┏━━

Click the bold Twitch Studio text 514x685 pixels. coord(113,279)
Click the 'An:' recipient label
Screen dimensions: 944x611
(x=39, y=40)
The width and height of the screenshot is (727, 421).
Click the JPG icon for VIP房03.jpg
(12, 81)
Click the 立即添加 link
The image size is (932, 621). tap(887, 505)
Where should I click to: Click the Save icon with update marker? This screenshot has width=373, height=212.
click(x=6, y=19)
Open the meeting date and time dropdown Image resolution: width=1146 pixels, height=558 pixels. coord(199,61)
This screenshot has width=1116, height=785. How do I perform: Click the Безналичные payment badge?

┗━━
┏━━

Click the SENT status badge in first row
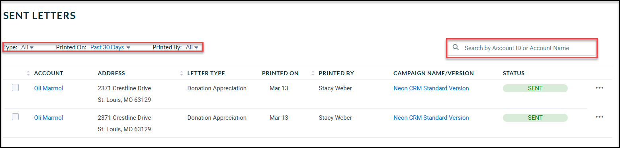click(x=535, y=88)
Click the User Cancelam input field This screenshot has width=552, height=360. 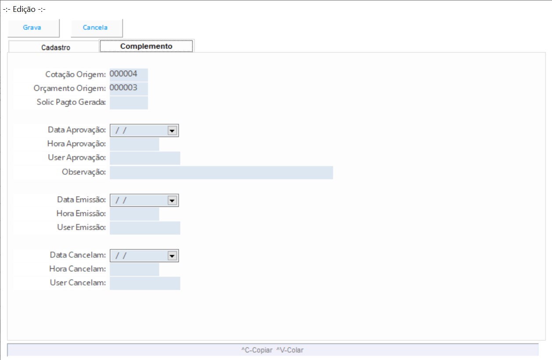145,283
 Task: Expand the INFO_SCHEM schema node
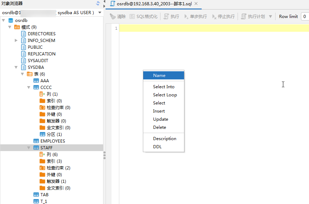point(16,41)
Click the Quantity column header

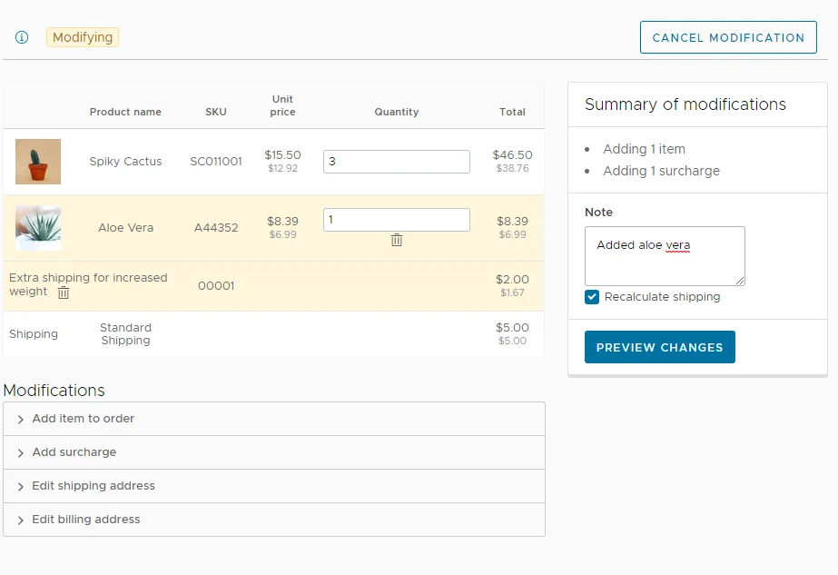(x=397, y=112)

┗━━

## [EXERCISE PROMPT]
Copy the stretch of the records above that runs from the line with "The width and" through the line with "Open the meeting". Both end lines belong in the copy, and nothing else does.

## [ANSWER TO THE EXERCISE]
The width and height of the screenshot is (727, 421).
Click the JPG icon for VIP房03.jpg
(12, 81)
Click the 立即添加 link
The image size is (932, 621). tap(887, 505)
Where should I click to: Click the Save icon with update marker? This screenshot has width=373, height=212.
click(x=6, y=19)
Open the meeting date and time dropdown Image resolution: width=1146 pixels, height=558 pixels. coord(199,61)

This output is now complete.